Le documentaire « Ce qui est sorti de nous est revenu écrit » décrit l'impact de la recherche linguistique réalisée dans les communautés où le pesh est parlé. Il illustre trois étapes des projets menés : la documentation de la langue et de la culture ; la création du projet d’édition et de publication des premiers livres en pesh ; et finalement il montre la réception des ouvrages dans différentes communautés. Sur une idée de Claudine Chamoreau, le documentaire a été filmé par un réalisateur professionnel, Ludovic Bonleux, qui est aussi un passionné d’anthropologie et de sociologie.
 
Le documentaire offre une vision locale et globale, tant des locuteurs, des chercheurs et des responsables de l'éducation. Il permet de comprendre la force symbolique et identitaire d'une langue, de son entrée dans l'écrit et de la rupture ou de la réorientation de sa transmission. Des financements de l’ELDP, du LABEX-EFL, de l’USPC et du CEMCA ont permis ce documentaire.

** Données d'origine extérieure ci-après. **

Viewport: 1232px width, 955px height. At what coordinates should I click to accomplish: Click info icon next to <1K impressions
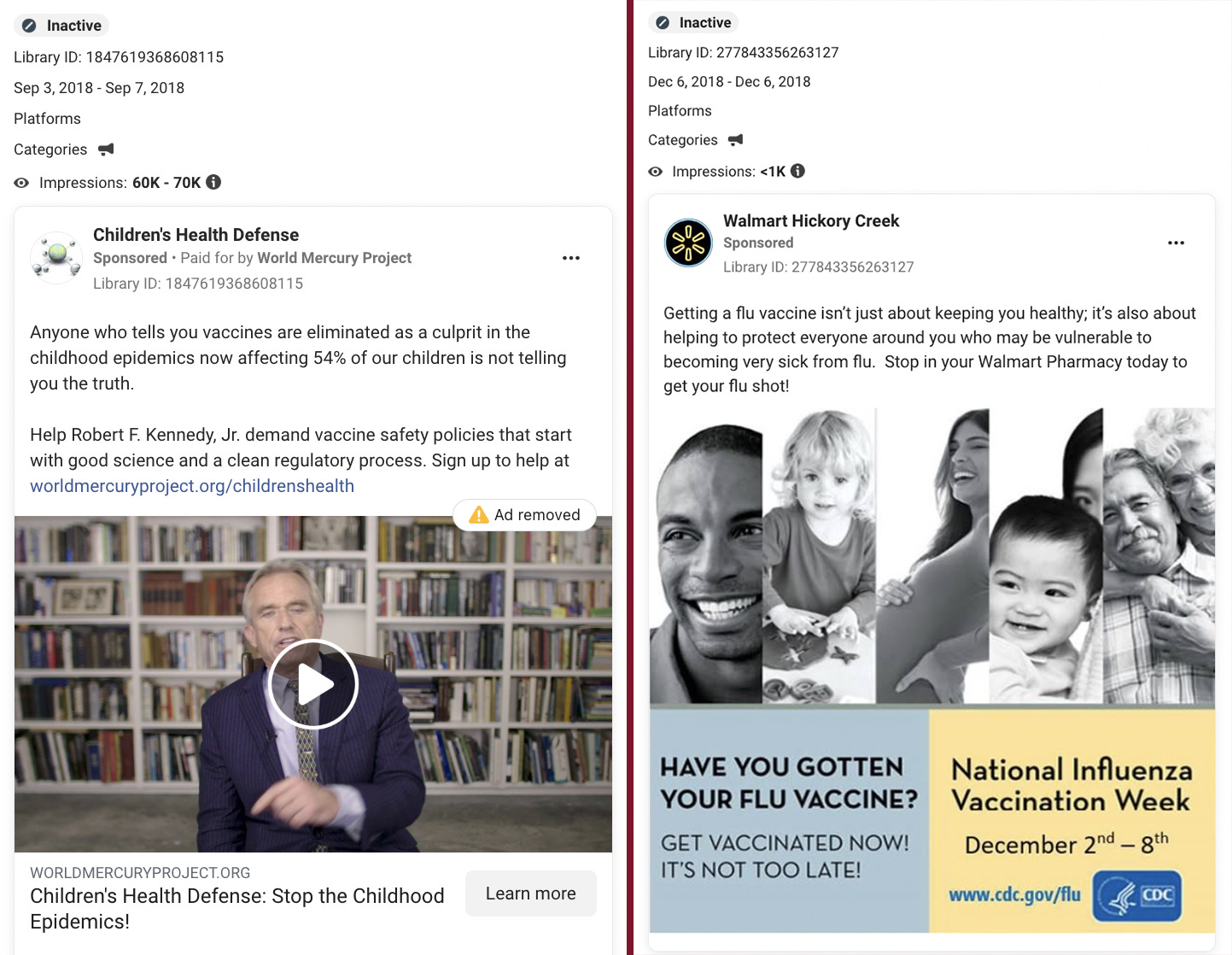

Il est accessible gratuitement sur l’internet en 3 versions :
 
- espagnole : "Salió de nosotros y regresó escrito. Documentación de la lengua pesh" [https://youtu.be/fmDiFW5Mrrc - https://vimeo.com/228396358]
 
- française : « Ce qui est sorti de nous est revenu écrit. Projet de documentation de la langue pesh » [https://youtu.be/z3flvMwx0yo - https://vimeo.com/243014857]
 
- anglaise : “What went out from us has come back written. Documentation Project in the Pesh language” [https://youtu.be/BBNvI_DuDK8 - https://vimeo.com/248377767]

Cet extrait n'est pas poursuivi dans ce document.